Dealing comfortably with the confusion of tongues

That's the title of my invited talk at CHOOSE Forum 2010.

See the abstract below.

I just realized that I am going to meet some esteemed colleagues there: Jean Bezivin, Jean-Marie Favre, Uwe Zdun.


Abstract: Yahweh brought the confusion of tongues upon the people in the plain of Shinar because he did not like their efforts of building the Tower of Babel with its top in the heavens. In IT, we brought the confusion of tongues upon ourselves with the continuous aggregation of ideas for programming (languages), modeling (languages), domain concepts and domain-specific languages, design patterns, APIs, and so on. All this diversity makes a nontrivial software system look like the Tower of Babel—in terms of the involved complexity. That is, a nontrivial software system involves multiple technical spaces, technologies, bridges between them, and harmful amounts of software asbestos.
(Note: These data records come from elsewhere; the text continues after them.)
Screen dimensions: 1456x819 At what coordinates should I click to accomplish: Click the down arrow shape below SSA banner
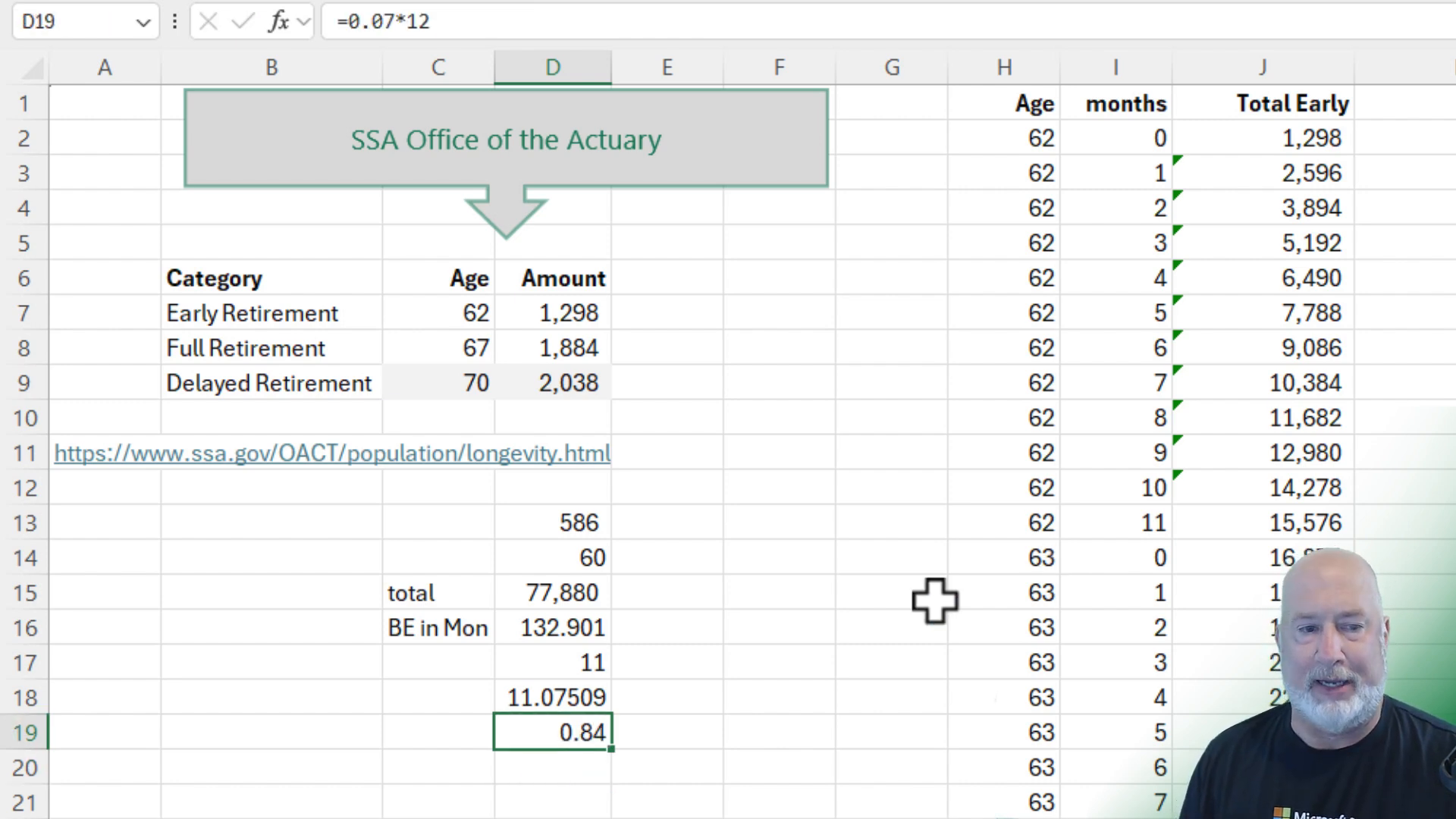pyautogui.click(x=506, y=212)
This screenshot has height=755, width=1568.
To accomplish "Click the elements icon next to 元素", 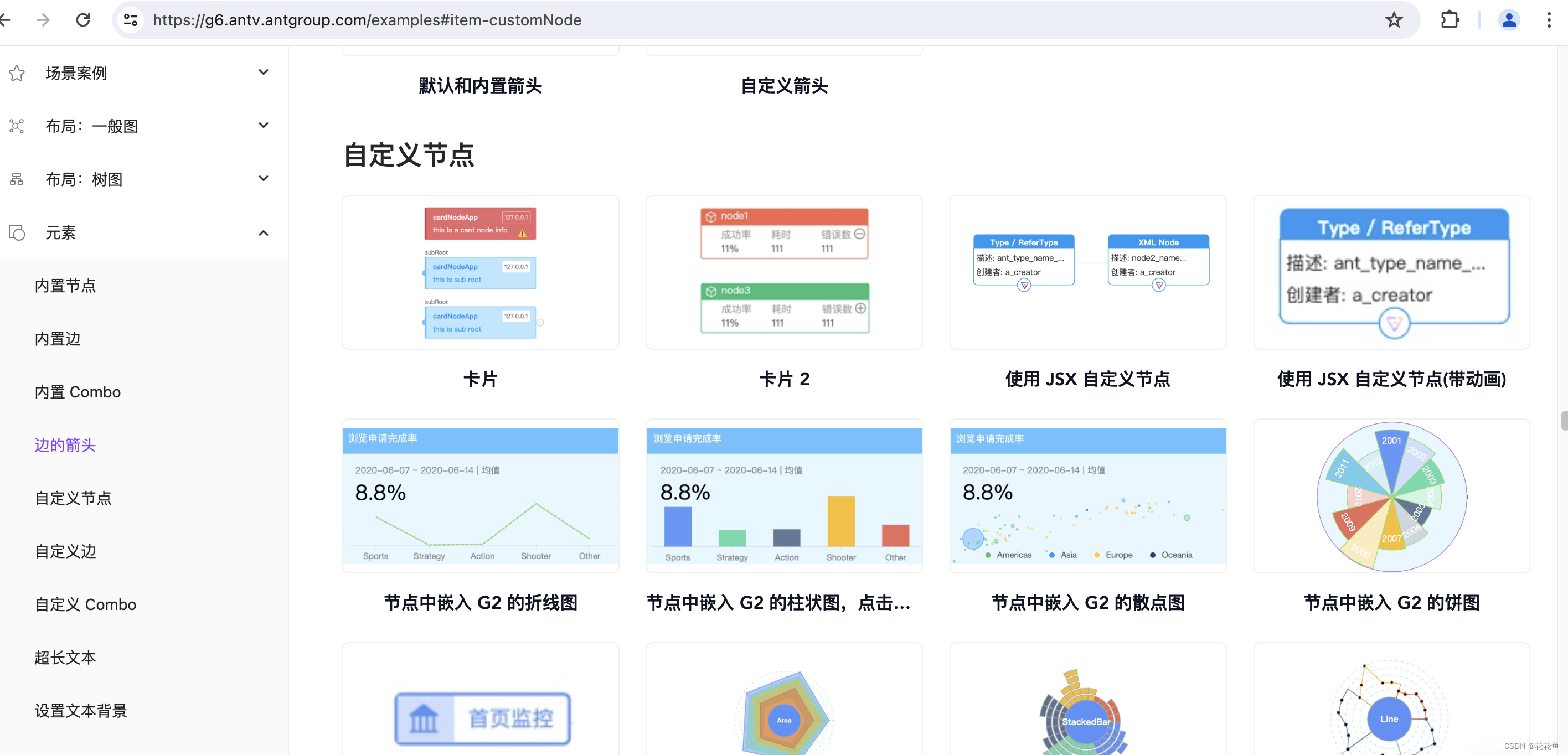I will pyautogui.click(x=17, y=233).
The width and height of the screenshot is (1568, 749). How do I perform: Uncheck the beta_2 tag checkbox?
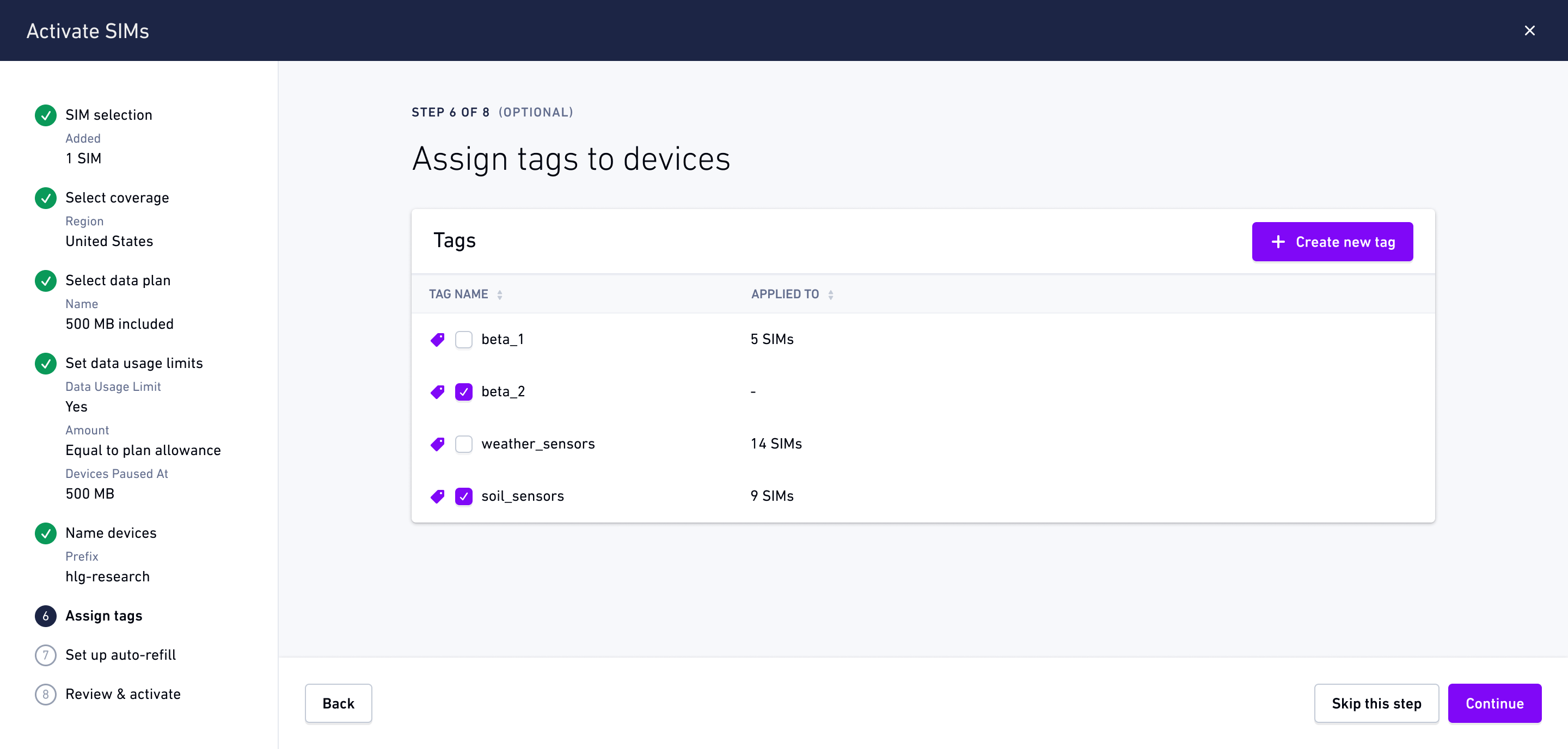[x=464, y=392]
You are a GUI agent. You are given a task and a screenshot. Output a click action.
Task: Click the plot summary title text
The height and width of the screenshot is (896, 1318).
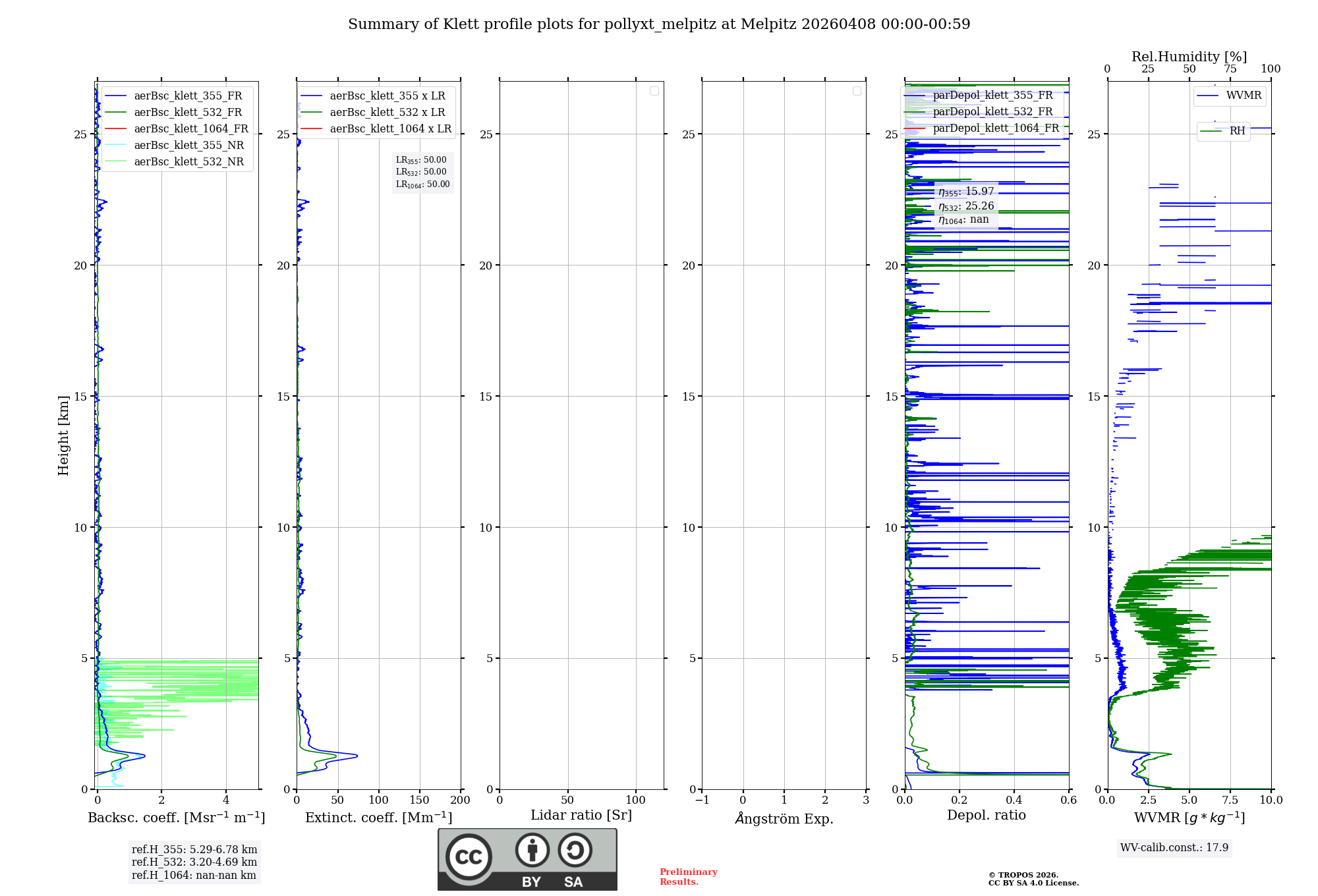coord(659,24)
How can IT personnel acquire the relevant skills more effectively? How would we want to prepare an undergraduate in CS for such toughness? These are the questions that we address in this talk. We put to work a combo of technology modeling, metamodeling, and megamodeling—plus a suite of well-designed examples in any lingo that we could think of. (Contrary to this abstract, the talk is going to be very technical; target audience: software engineers.)

Acknowledgment: This is joint work with Dragan Gasevic and Jean-Marie Favre. Further, I acknowledge contributions by some of my students—most notably Thomas Schmorleiz.